You may be able to “pre-order” lard from a butcher if you don’t purchase your own pigs. Most customers do not keep their lard, so the butchers will probably have a lot on hand and keep it if they know someone wants it.
How to Make Your Own Lard
I finally rendered lard this winter … two year’s worth, but it was not any harder to do two years’ supply than one year’s supply.
Rendering my lard was not difficult – it was even fun. I was warned that the process would smoke and stink up my house, so I planned on doing it outside. However, the weather has not been cooperating, so I decided to try it inside anyway. Yes, it does smell, but not terribly – kind of like cooking bacon all day long.
The lard came from the butcher in large tubes, like sausages without the casing, and it was frozen. I put it into my large (18 quart) stainless steel stockpot and started simmering with as low a heat as the stove would go. Because it was frozen, it took a while to melt and start looking like golden water. I started it the night before, but I know my stove and was confident that the flame would not go out or get hotter. By mid-morning the next day, it was melted enough to begin straining it.
I tried a coffee strainer, but it didn’t work well, so I used part of an old (clean, of course) pillow case draped over a strainer, which worked marvelously. Cheesecloth would also work. The cracklings (meaty pieces left over from the clean lard) are being given to the chickens, a little bit at a time. My husband Norm says it will make laying the eggs easier, as the cracklings and leftover lard will grease the eggs coming out … who ever told him he was funny?

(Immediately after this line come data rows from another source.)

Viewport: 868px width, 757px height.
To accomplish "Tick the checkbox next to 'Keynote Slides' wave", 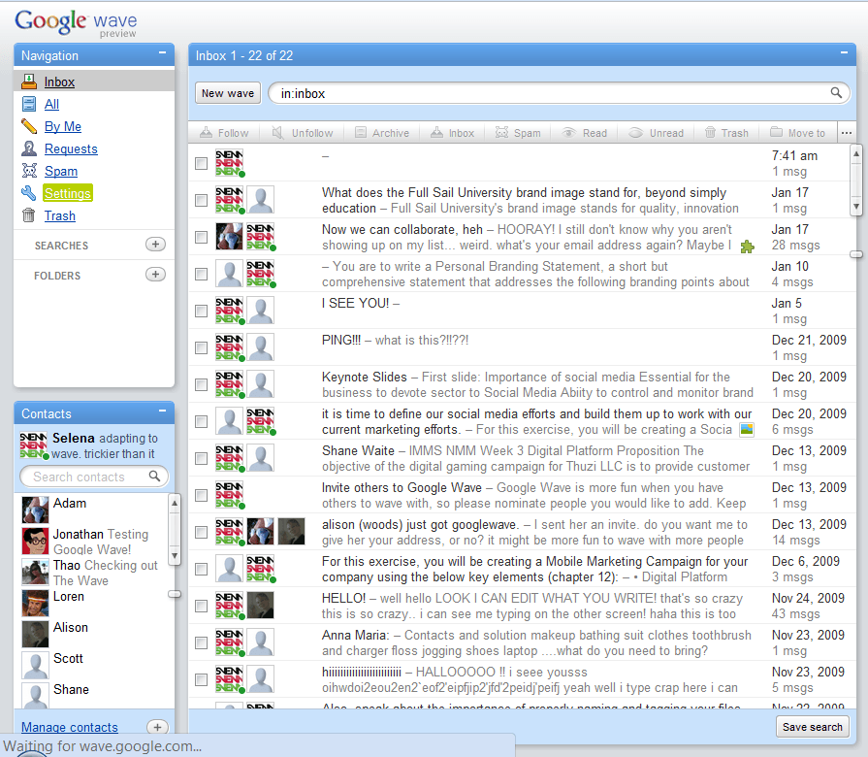I will (x=201, y=384).
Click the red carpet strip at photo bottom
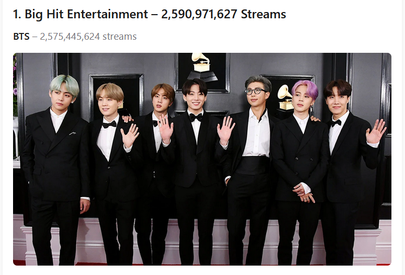This screenshot has height=275, width=405. (x=203, y=264)
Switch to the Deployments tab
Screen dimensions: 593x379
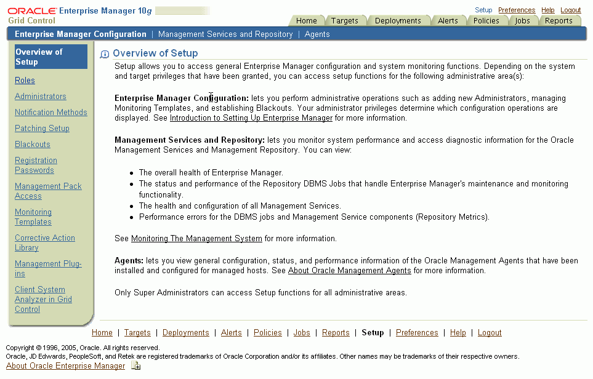pyautogui.click(x=398, y=20)
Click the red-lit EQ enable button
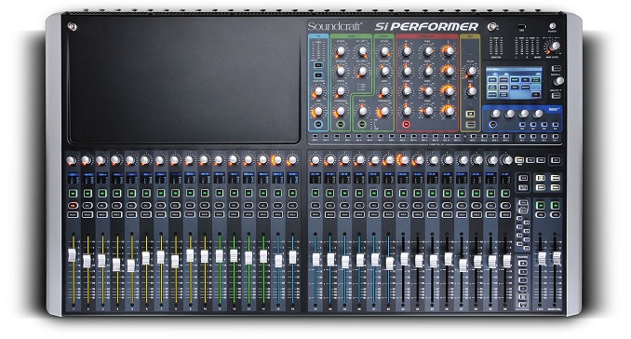 click(406, 125)
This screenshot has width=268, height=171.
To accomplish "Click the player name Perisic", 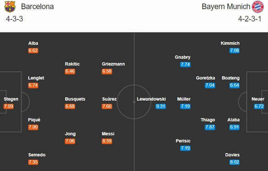I will coord(183,141).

After the lard was strained, I put it into a smaller (12 quart) stainless steel pot and heated it up again. At the same time, I heated quart jars and lids, and then poured the liquid lard into the jars to seal. It didn’t take long for the seal to take and now I have jars of lovely white lard to use – probably half a lifetime’s worth!
I still had about three-quarters of a can of Crisco sitting in my pantry. I hate to throw things away, as it is a waste, but what should I do with it? If it isn’t good enough to go into MY body (or my family’s), it shouldn’t go into the chickens’ bodies. So I threw it away. Just picked up the can, carried it to the garbage can and threw the WHOLE THING away … no guilty feelings at all!
Some Uses for Lard
Now that I have lard, what will I do with it? My ‘lard’ crock has always been filled with shortening – I faked it when I was working at Historic Murphy’s Landing by using the Crisco instead of real lard.

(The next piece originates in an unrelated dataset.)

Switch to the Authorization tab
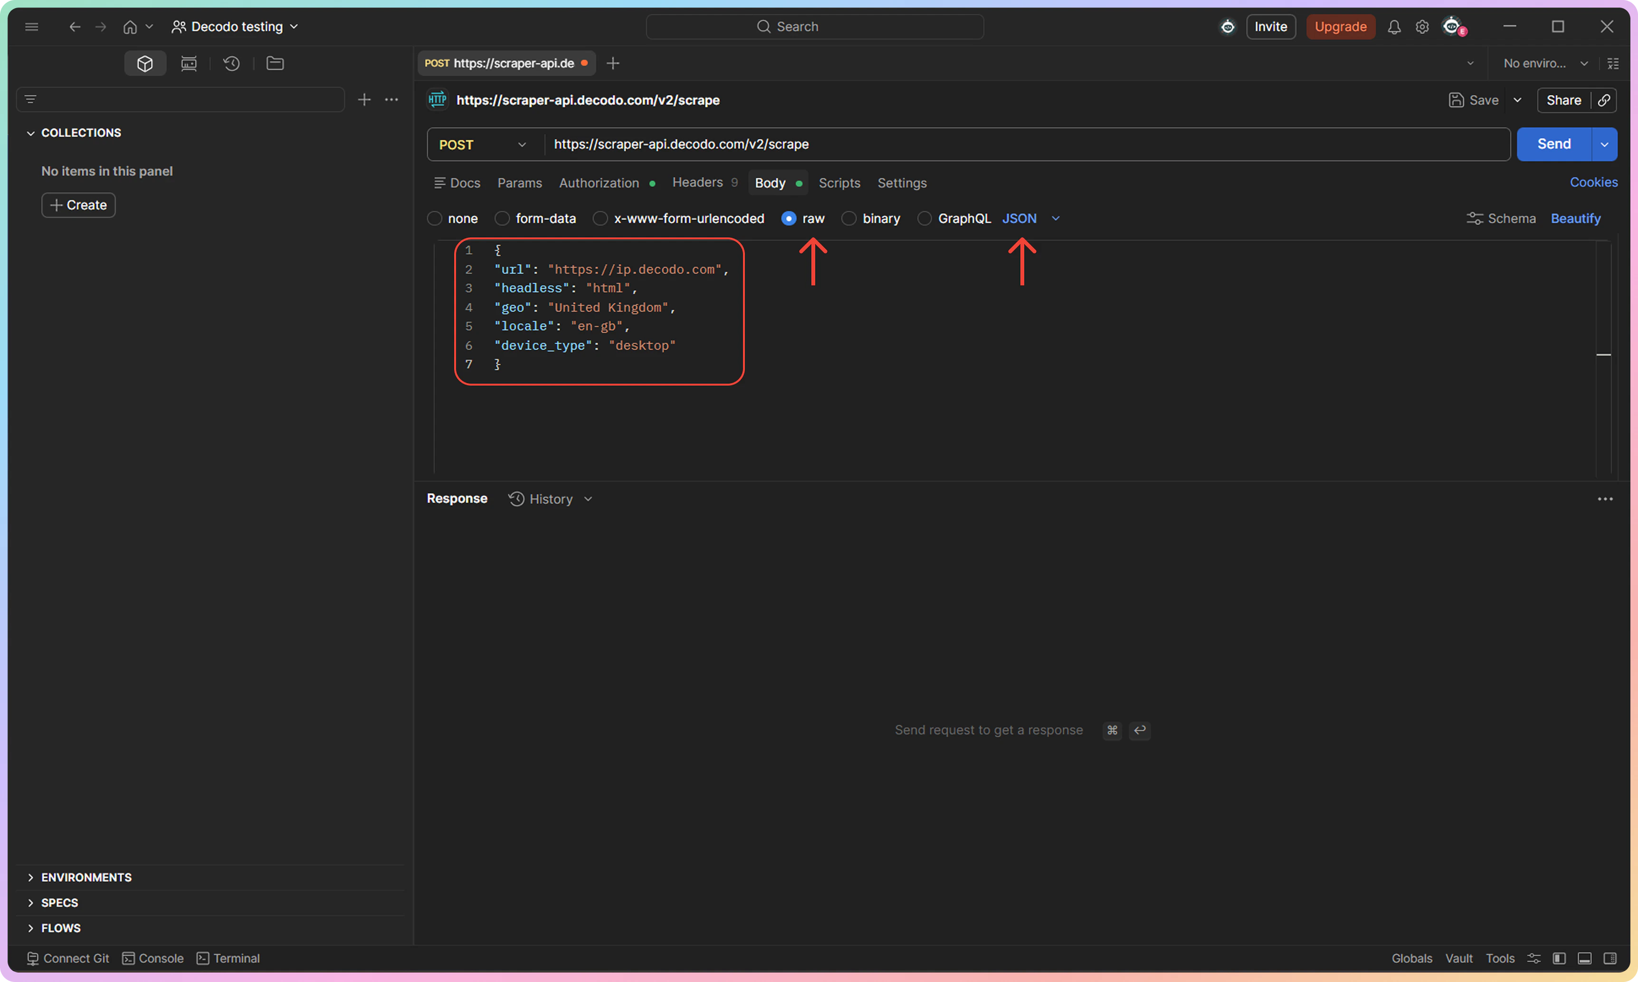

I washed out the crock and now have actual, honest-to-goodness, lard in it. Not much, as I’m not sure how long it will stay good out of the fridge or sealed in a jar, but enough to coat the pans I season and use for frying – instead of vegetable oil or shortening. I will not give up my olive oil for frying, but plan on doing what little deep frying I do with lard instead of vegetable oil. Sources say it’s better and has a higher smoke temperature. I haven’t tried it, yet, as I deep fry so very little.
I have a recipe for homemade Bisquick mix and will now use lard instead of shortening – I threw away what I had made with Crisco and am making small batches (again with the concern of spoilage) with lard and organic unbleached white flour from the local Co-op.
I mix up my cookie dough with half butter and half lard (most have that mixture in the recipe) and they are turning out moist and yummy. I do find that the cookie dough tastes a little bit different. (If you are like me, you taste the dough before baking the cookies.)
Shortening has no flavor, but lard has a bit of ‘nutty’ flavor and you really can tell the difference before baking. After baking, you cannot. Norm doesn’t know the difference between the old ones made with shortening and the new ones made with lard.
So, that’s everything about lard you wanted to know and were afraid to ask. Simply put, you too can render lard – it’s “easy as pie!”